Sure, that seems like an improvement.

We could try to explain the grammar, ala. "brackets are a
> trailing-type-specifier and must be placed after the name" but that seems
> excess jargon.
>
> I suppose we could say some form of "expected type specifier in
> declaration; to declare an array, place the brackets after the name"? This
> is the wording that I think has the best chance of being helpful if the
> compiler and programmer have two entirely different ideas of what grammar
> productions we've followed to get here.
>

There are two issues with the current wording ("unqualified-id" aside).

One issue is that we're assuming that we know what's wrong (just as you did
above), and that assumption is not necessarily correct: for instance, we
might be recovering from a different error, or this could be a vexing parse
issue with a lambda expression or Obj-C message send, or it could be a
C++11 attribute with too few brackets, or a slightly misplaced
single-bracket MS attribute.
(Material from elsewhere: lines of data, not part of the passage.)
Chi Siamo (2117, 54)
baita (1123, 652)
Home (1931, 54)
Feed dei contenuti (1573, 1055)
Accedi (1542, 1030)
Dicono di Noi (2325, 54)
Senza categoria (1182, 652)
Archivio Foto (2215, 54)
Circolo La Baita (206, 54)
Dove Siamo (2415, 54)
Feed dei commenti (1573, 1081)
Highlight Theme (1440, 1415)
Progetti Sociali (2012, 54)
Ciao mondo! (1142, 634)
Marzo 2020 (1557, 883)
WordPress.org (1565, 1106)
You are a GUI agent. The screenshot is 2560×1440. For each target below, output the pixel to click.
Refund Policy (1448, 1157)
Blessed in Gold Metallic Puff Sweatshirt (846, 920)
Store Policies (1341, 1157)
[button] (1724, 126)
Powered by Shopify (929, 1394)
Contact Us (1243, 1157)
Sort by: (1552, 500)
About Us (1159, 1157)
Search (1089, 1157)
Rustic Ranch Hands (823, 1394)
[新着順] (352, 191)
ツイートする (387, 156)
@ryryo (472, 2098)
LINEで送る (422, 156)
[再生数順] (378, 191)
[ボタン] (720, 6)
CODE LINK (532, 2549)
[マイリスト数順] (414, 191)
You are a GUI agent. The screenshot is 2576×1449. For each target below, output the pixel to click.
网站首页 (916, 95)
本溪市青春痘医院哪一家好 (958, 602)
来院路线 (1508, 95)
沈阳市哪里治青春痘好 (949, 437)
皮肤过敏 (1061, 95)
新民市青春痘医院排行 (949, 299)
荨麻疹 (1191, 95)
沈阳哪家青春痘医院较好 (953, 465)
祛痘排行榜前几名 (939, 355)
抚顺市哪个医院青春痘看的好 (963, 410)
In the case where our assumption is wrong, the
fact that we *only* suggest a wrong fix, and don't even explain why we
think our fix is right, is a problem. Our current diagnostic doesn't even
mention that we think the code is trying to declare an array.

The other issue is that it sounds like we're chastising the user (it can be
read as if we're saying "the brackets go over here, dummy"), which is not
great if we're right and even worse if we're wrong.